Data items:
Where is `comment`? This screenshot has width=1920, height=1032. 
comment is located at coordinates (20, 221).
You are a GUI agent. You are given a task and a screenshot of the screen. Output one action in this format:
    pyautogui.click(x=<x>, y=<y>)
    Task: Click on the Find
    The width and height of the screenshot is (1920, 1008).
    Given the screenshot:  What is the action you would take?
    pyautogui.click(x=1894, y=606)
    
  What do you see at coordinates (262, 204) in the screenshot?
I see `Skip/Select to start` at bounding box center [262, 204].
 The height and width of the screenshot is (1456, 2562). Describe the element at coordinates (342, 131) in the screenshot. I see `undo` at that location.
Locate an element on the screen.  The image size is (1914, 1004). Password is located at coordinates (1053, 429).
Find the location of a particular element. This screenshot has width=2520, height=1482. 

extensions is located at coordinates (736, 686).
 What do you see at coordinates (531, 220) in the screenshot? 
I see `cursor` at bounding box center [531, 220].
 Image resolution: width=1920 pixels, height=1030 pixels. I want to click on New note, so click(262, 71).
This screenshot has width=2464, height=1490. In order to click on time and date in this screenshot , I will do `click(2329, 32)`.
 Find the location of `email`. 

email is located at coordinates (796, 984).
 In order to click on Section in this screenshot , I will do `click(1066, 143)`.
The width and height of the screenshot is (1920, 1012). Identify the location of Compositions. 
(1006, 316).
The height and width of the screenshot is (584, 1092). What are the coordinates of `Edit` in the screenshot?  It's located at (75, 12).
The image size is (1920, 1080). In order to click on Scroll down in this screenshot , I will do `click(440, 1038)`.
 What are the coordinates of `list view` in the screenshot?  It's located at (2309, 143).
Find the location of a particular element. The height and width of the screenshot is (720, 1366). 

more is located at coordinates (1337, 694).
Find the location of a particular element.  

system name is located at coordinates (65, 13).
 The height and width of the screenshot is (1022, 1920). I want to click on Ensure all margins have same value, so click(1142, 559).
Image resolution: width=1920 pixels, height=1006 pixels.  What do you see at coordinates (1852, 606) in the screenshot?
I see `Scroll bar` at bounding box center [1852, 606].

** WHAT YOU SHOULD DO **
Can you render the part that opens with the line containing "What do you see at coordinates (531, 220)" and closes with the line containing "The height and width of the screenshot is (584, 1092)." as a Markdown table with a Row column holding each row's number and a Line column holding the line, leaving out any blank lines?

** WORKED ANSWER **
| Row | Line |
|---|---|
| 1 |  What do you see at coordinates (531, 220) in the screenshot?  |
| 2 | I see `cursor` at bounding box center [531, 220]. |
| 3 |  Image resolution: width=1920 pixels, height=1030 pixels. I want to click on New note, so click(262, 71). |
| 4 | This screenshot has width=2464, height=1490. In order to click on time and date in this screenshot , I will do `click(2329, 32)`. |
| 5 |  Find the location of `email`.  |
| 6 | email is located at coordinates (796, 984). |
| 7 |  In order to click on Section in this screenshot , I will do `click(1066, 143)`. |
| 8 | The width and height of the screenshot is (1920, 1012). Identify the location of Compositions.  |
| 9 | (1006, 316). |
| 10 | The height and width of the screenshot is (584, 1092). What are the coordinates of `Edit` in the screenshot?  It's located at (75, 12). |